There should be eight main libraries - public key methods, secret key methods, encryption modes, hashes (which encryption modes will obviously pull from), high level protocols, key store, index store and lacing store. (Lacing is how these are threaded together.) The APIs and ABIs to those libraries should be standardized, so that patching is minimally intrusive and you can exploit the Bazaar approach to get the best mix-n-match.

There should also be a trusted source in the community who can evaluate the code against the various secure and robust programming standards, any utilized theorum provers and the accepted best practices in cryptography. Essentially replicate the sort of work NIST does, but keeping it open and keeping it free of conflict of NSA interest.

Comment Re:When groups like this attack you... (Score 0) 99

I think the Gemalto response seems reasonable, actually. The documents suggest they weren't doing anything more sophisticated than snarfing FTP or email transfers of key files, which Gemalto say they started phasing out in 2010. And the documents themselves say they weren't always successful.

NSA/GCHQ are not magic. They do the same kind of hacking ordinary criminals have been doing for years, just more of it and they spend more time on it. If Gemalto are now taking much better precautions over transfer of key material and the keys are being generated on air gapped networks, then it seems quite plausible that NSA/GCHQ didn't get in. Not saying they could NEVER have got in that way, but these guys are like anyone else, they take the path of least resistance.

Besides, it's sort of hard for them to do something about a hypothetical hack of their core systems that they can't detect and which isn't mentioned in the docs.

Comment Re:gpg (Score 2) 309

How do you know how useful it is if you've never thought about how many people use it?
It's still potentially useful even if nobody else uses it; you can at least show later on that you or someone with access to your private key signed something.

Comment Re:Same error, repeated (Score 4, Informative) 309

Why use gpg instead of s/mime, which has native support in most e-mail programs, with no need for plugins? S/MIME relies on centralized key servers or opens itself to man-in-the-middle attacks. You can hand-authenticate individual CAs with some effort, but there's no equivalent to PGP's web of trust. And CAs are single points of failure, making them extremely desirable points of attack. Marlinspike, of course, has developed his own proposed solution to the CA problem: http://en.wikipedia.org/wiki/C... It's up to the reader whether this contributes to his credibility on the issue because he knows what he's talking about and has taken the time to contribute code to help fix the problem, or whether he's someone with his own personal dog in the fight and hence has an ulterior motive in denigrating PGP's trust model.

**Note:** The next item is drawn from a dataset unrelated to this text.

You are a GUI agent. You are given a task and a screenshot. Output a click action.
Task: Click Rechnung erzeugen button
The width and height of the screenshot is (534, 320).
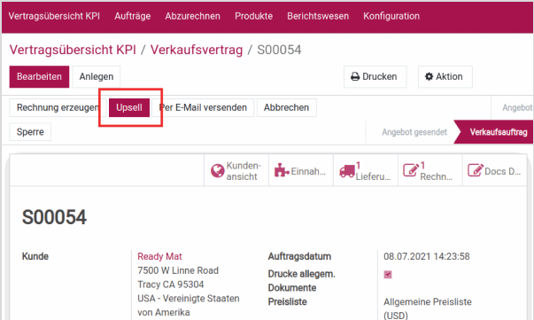[x=57, y=107]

Comment Re:Ugh. Just ugh. (Score 5, Insightful) 406

It's hilarious. For a moment I wondered if the transcript is even real. This makes Eliza look sophisticated.

Q: Which of those countries should we give backdoors to?

MR: So, I’m not gonna I mean, the way you framed the question isn’t designed to elicit a response.

AS: So you do believe then, that we should build those for other countries if they pass laws?

MR: I think we can work our way through this.

AS: I’m sure the Chinese and Russians are going to have the same opinion.

MR: I said I think we can work through this.

He seems to believe, "I think we can work through this" is an acceptable answer to a simple yes/no question. The guy doesn't even have a coherent answer to one of the most basic and obvious questions he could possibly be asked. I thought Comey did a poor job of explaining his position but this takes it to a whole other level.

Comment Re:Terrorists steal registered SIMs (Score 1) 134

Why would people not report a SIM as stolen currently? They have every incentive to. They'd need to do so, to get their old number back anyway.

But seriously, if you're a terrorist, you're not going to be fazed by just doing some street muggings to obtain cell phones first. It doesn't matter much if the cards get de-activated a day later. Heck, just point a gun at a SIM vendor and force them to activate the cards with fake data. If the vendor doesn't have the IMSI codes for every SIM in their inventory, they can't even report them as stolen.